◆ PROBLEM REQUIREMENTS
A complete transcription of the material, exact in every line, is what is wanted.

◆ SOURCE INFORMATION
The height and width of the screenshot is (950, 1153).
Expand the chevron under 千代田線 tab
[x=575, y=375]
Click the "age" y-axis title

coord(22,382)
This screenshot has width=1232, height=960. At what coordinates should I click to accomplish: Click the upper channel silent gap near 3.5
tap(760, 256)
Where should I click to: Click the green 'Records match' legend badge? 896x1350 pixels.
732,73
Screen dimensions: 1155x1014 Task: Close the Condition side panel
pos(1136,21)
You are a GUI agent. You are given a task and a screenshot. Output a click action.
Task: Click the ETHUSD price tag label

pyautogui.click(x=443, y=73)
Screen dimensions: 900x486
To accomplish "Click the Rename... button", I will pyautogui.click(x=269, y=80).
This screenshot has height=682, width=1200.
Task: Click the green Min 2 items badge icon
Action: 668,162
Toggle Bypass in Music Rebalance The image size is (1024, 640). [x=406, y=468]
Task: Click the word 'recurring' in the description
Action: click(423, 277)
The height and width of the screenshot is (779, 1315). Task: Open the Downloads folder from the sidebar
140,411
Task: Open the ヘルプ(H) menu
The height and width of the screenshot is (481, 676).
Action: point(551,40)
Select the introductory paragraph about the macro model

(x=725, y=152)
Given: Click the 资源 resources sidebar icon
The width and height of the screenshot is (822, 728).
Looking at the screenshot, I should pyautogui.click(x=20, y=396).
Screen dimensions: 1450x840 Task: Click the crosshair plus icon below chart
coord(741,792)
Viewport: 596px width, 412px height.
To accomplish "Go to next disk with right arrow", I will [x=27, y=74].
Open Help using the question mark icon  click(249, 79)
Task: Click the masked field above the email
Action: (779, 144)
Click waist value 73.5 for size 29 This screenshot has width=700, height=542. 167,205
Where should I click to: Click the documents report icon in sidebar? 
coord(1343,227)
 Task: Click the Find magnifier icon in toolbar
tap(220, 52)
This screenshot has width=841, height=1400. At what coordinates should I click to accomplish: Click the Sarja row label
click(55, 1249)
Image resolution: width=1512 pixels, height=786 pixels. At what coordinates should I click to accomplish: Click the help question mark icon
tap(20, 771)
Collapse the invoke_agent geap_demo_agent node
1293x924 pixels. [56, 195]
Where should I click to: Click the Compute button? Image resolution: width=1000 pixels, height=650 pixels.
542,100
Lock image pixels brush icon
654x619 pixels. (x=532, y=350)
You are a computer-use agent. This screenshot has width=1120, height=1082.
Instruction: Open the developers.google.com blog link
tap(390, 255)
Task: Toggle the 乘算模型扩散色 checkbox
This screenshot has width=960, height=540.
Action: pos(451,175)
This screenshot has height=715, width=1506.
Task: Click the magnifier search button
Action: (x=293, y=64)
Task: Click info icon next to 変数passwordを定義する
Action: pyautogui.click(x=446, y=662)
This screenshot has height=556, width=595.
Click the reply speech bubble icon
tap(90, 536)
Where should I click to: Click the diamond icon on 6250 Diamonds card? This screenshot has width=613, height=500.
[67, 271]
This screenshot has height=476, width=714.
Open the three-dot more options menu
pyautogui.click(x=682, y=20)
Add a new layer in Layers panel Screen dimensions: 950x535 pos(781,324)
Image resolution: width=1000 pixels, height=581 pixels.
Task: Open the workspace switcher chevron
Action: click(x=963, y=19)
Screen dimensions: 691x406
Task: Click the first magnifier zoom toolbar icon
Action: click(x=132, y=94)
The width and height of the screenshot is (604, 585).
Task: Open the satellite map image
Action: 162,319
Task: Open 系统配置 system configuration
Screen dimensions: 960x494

◆ RESPONSE TO THIS EXERCISE
The height and width of the screenshot is (950, 1153).
Expand the chevron under 千代田線 tab
[x=575, y=375]
Click the "age" y-axis title

coord(22,382)
This screenshot has width=1232, height=960. At what coordinates should I click to accomplish: Click the upper channel silent gap near 3.5
tap(760, 256)
Where should I click to: Click the green 'Records match' legend badge? 896x1350 pixels.
732,73
Screen dimensions: 1155x1014 Task: Close the Condition side panel
pos(1136,21)
You are a GUI agent. You are given a task and a screenshot. Output a click action.
Task: Click the ETHUSD price tag label

pyautogui.click(x=443, y=73)
Screen dimensions: 900x486
To accomplish "Click the Rename... button", I will pyautogui.click(x=269, y=80).
This screenshot has height=682, width=1200.
Task: Click the green Min 2 items badge icon
Action: 668,162
Toggle Bypass in Music Rebalance The image size is (1024, 640). [x=406, y=468]
Task: Click the word 'recurring' in the description
Action: click(423, 277)
The height and width of the screenshot is (779, 1315). Task: Open the Downloads folder from the sidebar
140,411
Task: Open the ヘルプ(H) menu
The height and width of the screenshot is (481, 676).
Action: point(551,40)
Select the introductory paragraph about the macro model

(x=725, y=152)
Given: Click the 资源 resources sidebar icon
The width and height of the screenshot is (822, 728).
Looking at the screenshot, I should pyautogui.click(x=20, y=396).
Screen dimensions: 1450x840 Task: Click the crosshair plus icon below chart
coord(741,792)
Viewport: 596px width, 412px height.
To accomplish "Go to next disk with right arrow", I will [x=27, y=74].
Open Help using the question mark icon  click(249, 79)
Task: Click the masked field above the email
Action: (779, 144)
Click waist value 73.5 for size 29 This screenshot has width=700, height=542. 167,205
Where should I click to: Click the documents report icon in sidebar? 
coord(1343,227)
 Task: Click the Find magnifier icon in toolbar
tap(220, 52)
This screenshot has width=841, height=1400. At what coordinates should I click to accomplish: Click the Sarja row label
click(55, 1249)
Image resolution: width=1512 pixels, height=786 pixels. At what coordinates should I click to accomplish: Click the help question mark icon
tap(20, 771)
Collapse the invoke_agent geap_demo_agent node
1293x924 pixels. [56, 195]
Where should I click to: Click the Compute button? Image resolution: width=1000 pixels, height=650 pixels.
542,100
Lock image pixels brush icon
654x619 pixels. (x=532, y=350)
You are a computer-use agent. This screenshot has width=1120, height=1082.
Instruction: Open the developers.google.com blog link
tap(390, 255)
Task: Toggle the 乘算模型扩散色 checkbox
This screenshot has width=960, height=540.
Action: pos(451,175)
This screenshot has height=715, width=1506.
Task: Click the magnifier search button
Action: (x=293, y=64)
Task: Click info icon next to 変数passwordを定義する
Action: pyautogui.click(x=446, y=662)
This screenshot has height=556, width=595.
Click the reply speech bubble icon
tap(90, 536)
Where should I click to: Click the diamond icon on 6250 Diamonds card? This screenshot has width=613, height=500.
[67, 271]
This screenshot has height=476, width=714.
Open the three-dot more options menu
pyautogui.click(x=682, y=20)
Add a new layer in Layers panel Screen dimensions: 950x535 pos(781,324)
Image resolution: width=1000 pixels, height=581 pixels.
Task: Open the workspace switcher chevron
Action: click(x=963, y=19)
Screen dimensions: 691x406
Task: Click the first magnifier zoom toolbar icon
Action: click(x=132, y=94)
The width and height of the screenshot is (604, 585).
Task: Open the satellite map image
Action: 162,319
Task: Open 系统配置 system configuration
Screen dimensions: 960x494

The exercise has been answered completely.